If you can afford one employee, hire ten. What’s the issue? You’ve demonstrated “affordability”.
Re: Platitudes
Someone is doing their IT. Someone's getting paid to do it. If they haven't got an IT pro then it's probably being done by a combination of everyone plus a couple of self-taught employees - who have 'proper' jobs to do - tinkering with stuff they don't really understand and relying on Google to keep their kit going. If they got an IT pro then those people could spend more time doing the jobs they understand and are qualified and paid for instead of trying to sort out IT stuff they don't understand. The company could become more productive, increase sales and profits, job and customer satisfaction. An IT pro could optimize the IT to support the business, make sure backups ran, licences were paid for, patches done and security addressed, etc. Your negative attitude towards everything seems to include regarding employees as burdens as opposed to contributors.
Pedant's Corner
If this was an American report on the US Government then I would expect it to be written in American English. This was an British(?) report on the UK Government. Primarily of interest to UK readers.

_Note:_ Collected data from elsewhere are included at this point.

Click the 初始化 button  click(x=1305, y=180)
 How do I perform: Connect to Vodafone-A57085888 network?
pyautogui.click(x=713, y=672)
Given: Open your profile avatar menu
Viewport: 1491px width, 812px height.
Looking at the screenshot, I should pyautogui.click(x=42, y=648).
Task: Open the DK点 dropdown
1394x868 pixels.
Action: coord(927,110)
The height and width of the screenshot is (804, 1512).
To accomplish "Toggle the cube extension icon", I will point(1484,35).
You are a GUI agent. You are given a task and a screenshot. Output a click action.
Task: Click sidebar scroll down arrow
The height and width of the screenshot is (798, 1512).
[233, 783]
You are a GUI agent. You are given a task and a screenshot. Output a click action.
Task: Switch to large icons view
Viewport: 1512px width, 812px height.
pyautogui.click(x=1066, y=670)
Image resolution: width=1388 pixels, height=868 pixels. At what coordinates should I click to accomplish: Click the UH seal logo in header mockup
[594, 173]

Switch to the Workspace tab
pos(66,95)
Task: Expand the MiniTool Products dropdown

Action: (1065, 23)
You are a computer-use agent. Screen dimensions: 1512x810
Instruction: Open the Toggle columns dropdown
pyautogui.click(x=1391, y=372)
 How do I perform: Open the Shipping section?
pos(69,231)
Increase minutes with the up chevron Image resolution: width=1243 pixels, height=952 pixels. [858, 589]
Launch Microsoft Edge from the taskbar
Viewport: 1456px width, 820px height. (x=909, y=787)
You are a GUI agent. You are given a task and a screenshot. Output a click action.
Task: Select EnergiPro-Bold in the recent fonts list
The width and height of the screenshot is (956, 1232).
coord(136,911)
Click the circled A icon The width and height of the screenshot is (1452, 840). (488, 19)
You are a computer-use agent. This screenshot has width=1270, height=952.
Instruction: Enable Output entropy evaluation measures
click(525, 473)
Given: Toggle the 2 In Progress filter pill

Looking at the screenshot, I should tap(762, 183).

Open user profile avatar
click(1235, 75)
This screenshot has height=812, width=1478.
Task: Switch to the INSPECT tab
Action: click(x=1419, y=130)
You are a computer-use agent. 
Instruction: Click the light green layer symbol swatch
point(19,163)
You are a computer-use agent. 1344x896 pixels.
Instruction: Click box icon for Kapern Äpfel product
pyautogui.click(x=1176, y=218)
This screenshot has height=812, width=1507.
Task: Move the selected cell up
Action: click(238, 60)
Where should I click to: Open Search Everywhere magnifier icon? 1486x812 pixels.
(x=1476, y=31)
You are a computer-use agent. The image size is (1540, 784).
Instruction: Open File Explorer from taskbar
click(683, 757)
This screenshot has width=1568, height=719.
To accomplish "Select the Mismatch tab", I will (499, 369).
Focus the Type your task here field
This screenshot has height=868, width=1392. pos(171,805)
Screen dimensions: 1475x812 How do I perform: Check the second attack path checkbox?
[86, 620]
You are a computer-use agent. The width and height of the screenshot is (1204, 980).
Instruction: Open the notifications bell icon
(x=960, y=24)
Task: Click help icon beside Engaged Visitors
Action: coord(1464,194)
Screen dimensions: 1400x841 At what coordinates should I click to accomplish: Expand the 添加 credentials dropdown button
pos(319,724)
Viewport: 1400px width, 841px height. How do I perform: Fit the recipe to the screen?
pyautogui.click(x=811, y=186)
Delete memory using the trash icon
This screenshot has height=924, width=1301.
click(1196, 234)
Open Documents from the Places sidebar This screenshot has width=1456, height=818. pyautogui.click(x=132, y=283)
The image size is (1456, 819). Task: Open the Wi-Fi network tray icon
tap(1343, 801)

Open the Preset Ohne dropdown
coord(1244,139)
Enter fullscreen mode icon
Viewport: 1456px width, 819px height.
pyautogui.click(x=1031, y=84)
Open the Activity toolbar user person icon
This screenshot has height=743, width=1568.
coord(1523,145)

Is it not possible for El Reg's editorial policy to bridge the pond by rendering what is Ceasars in Ceasar's tongue? We all can bridge the pond understanding (mostly) each other. But it makes it a more international to not stick to a particular brand of English. International/global was, I thought El Reg's mission. Most English speakers are not American. My LibreOffice app offers an astounding range of English dialects.
Hopefully, a final AI 'correction' was not responsible.
Re: Pedant's Corner
Surely if you are angling for being a pedant, better check the spelling of "Caesar" first...
Interestingly of course, since the Romans had no "C" (and incidentally no J or U either), the guy we all know as Julius Caesar, would probably have been pronounced Yoo-Li-Us Ky-ser by the Romans - the German "Kaiser" is derived from exactly the same root, and is more or less exactly how the Romans would have pronounced it (damned German pedantry!...)
Re: Pedant's Corner
The residents of New Vegas thank you.
Re: Pedant's Corner
Okey Dokey?...
Cyber Essentials is worthless.
Effectively a 12 year old kid playing around with Linux on the bedroom floor could very likely have a more secure / correct infrastructure.
My recent review for this consisted of allowing remote access to my works mobile and checking that it was running the latest version of the OS and didn't have any 'extra' certificates loaded.
Vital role
SMEs play a vital role in our economy
Then why government wants to fk them over at every turn?
Wrong title...
80% of all government org sites, no matter where, are that level of insecure... Not a UK specific problem :D
82 percent of businesses and 77 percent of charities
Come on charities, you can catch up.
Most of the issues would be fixed if we had operating systems that protected data flows and access to code, or if both intranets and infrastructure had no connection to the public internet (ie. no SaaS, no cloud use, and no AI).
The simplest solution for most is to move as much of their operations on to permanently offline systems. Separate systems for anything online. In small businesses, that is the purchase of a few extra cheap PCs.
Re: 82 percent of businesses and 77 percent of charities
You could make your house a lot more secure if you bricked up all the doors and windows.
Maybe I should write that book
The one based on my experience where it's easy for management to do pretend security.
For example the time the lying head of Unix Engineering told my manager I had backdoors after I helped one of his staff get root by a method he didn't know.
Platitudes
For all the expense of creating & running these "campaigns", they could be actively pen-testing & giving USEFUL information to those charities, instead of box-ticking & saying "told you so".